LexikonSankt-Petersfisch
Allgemein
Der Sankt-Petersfisch ist ein Meeresfisch mit festem, zartem und nahezu grätenfreiem, weißem Fleisch. Sein Geschmack ist mild, leicht süßlich und sehr fein, wodurch er sich besonders für elegante Fischgerichte eignet. In der Küche werden vor allem die Filets genutzt, die sich gut anbraten, pochieren oder dämpfen lassen. Aufgrund seiner Struktur bleibt das Fleisch auch bei schonender Zubereitung saftig und formstabil.
Herkunft
Der Sankt-Petersfisch (Zeus faber) ist im Ostatlantik, im Mittelmeer und im Schwarzen Meer verbreitet. Er wird überwiegend wild gefangen und gilt in vielen Küstenregionen Europas als Delikatesse. Historisch ist er in der mediterranen Küche fest verankert und erscheint häufig in traditionellen Fischsuppengerichten und gemischten Fischpfannen. Saison und Fanggebiete können Einfluss auf Qualität und Verfügbarkeit nehmen.
Verwendung
In der Küche wird der Sankt-Petersfisch als Filet gebraten, gedünstet oder pochiert und findet Einsatz in feinen Suppen wie Bouillabaisse, in Ceviche oder als sanft angebratenes Hauptgericht.

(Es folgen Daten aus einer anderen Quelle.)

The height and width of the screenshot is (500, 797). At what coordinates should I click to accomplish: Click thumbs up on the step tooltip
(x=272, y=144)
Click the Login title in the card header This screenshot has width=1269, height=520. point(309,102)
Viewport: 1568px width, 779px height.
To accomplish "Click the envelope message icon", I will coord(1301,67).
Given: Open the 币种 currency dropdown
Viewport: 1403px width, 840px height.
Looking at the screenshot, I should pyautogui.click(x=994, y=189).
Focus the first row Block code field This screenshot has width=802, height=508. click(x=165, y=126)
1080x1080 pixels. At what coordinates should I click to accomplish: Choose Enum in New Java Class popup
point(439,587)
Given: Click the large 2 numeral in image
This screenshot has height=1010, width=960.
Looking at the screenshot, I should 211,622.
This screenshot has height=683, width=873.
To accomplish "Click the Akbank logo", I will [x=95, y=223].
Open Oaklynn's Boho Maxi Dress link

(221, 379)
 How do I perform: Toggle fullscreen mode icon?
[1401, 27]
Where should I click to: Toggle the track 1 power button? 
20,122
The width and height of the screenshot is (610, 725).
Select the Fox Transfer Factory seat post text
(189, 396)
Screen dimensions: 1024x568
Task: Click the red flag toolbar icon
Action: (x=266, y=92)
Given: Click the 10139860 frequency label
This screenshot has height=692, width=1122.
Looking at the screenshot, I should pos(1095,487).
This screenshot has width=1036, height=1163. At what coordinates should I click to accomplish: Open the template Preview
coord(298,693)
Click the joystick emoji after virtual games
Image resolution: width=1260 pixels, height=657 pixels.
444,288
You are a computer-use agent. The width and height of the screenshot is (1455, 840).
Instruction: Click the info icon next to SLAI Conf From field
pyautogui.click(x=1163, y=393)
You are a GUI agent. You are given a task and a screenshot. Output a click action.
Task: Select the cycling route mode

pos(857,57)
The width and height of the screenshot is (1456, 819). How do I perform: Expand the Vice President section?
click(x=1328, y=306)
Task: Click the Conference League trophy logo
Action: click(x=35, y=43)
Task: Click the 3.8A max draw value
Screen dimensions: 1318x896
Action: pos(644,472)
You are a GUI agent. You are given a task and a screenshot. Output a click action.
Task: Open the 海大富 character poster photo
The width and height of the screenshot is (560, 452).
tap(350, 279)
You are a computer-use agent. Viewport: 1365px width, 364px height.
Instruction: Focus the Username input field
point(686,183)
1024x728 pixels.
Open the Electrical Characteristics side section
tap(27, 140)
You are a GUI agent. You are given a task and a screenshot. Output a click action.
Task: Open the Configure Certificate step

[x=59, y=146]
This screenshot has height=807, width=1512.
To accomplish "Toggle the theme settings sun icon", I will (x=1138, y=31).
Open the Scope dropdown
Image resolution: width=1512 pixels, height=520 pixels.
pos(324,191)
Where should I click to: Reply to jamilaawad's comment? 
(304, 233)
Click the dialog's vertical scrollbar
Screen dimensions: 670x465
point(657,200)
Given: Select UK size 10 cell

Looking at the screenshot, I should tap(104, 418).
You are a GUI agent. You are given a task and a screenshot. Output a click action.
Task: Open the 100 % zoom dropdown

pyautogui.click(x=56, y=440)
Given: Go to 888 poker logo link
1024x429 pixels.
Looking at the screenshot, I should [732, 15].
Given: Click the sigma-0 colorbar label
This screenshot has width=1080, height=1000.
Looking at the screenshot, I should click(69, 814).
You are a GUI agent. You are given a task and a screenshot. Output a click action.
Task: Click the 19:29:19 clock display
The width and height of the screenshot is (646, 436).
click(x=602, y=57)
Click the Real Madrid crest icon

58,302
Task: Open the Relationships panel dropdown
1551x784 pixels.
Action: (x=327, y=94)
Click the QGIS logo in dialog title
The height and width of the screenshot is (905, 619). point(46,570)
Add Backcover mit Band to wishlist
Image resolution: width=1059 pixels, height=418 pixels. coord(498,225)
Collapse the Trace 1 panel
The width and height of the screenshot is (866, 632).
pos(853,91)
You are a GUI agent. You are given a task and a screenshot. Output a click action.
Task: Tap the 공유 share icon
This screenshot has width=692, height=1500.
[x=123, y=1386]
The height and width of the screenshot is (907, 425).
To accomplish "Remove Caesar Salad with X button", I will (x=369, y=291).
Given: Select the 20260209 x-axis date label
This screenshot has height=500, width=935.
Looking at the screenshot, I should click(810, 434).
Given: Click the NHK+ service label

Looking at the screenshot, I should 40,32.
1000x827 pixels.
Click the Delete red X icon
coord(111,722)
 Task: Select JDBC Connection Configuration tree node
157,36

Dank seines milden Aromas harmoniert er mit mediterranen Kräutern, Zitrusnoten, Fenchel, Safran und Weißwein. Die Haut kann knusprig ausgebraten werden, während das helle Fleisch kurz gegart am besten schmeckt. Würfel eignen sich für Eintöpfe und Ragouts.
Nährwerte
Der Sankt-Petersfisch ist ein magerer Eiweißlieferant mit hochwertigem Protein und enthält Mineralstoffe wie Selen, Phosphor und Jod. Zudem liefert er B-Vitamine, insbesondere Vitamin B12 und Niacin. Der Fettgehalt ist niedrig, dennoch sind wertvolle Omega-3-Fettsäuren in moderater Menge vorhanden. Die leichte Verdaulichkeit macht ihn besonders bekömmlich.
Besondere Merkmale
Charakteristisch sind der seitlich abgeflachte Körper, die dunkle, oft kreisförmige Zeichnung an den Flanken sowie die großen, dünnen Filets. Aufgrund der Anatomie ist der Ausbeuteanteil an Filet geringer, was den höheren Preis erklärt. Frischer Sankt-Petersfisch zeigt klare Augen, festen Geruch nach Meer und elastisches Fleisch. Nachhaltige Fangmethoden und Herkunftsangaben sind beim Einkauf zu beachten.
Begrifflichkeiten
Der Fisch ist international als John Dory oder Saint-Pierre bekannt; die zoologische Bezeichnung lautet Zeus faber. Im Handel findet man ihn als ganzen Fisch, filetiert oder küchenfertig portioniert. Zubereitungsangaben wie „gewürfelt“ beziehen sich auf den Zuschnitt und sind keine eigene Zutat.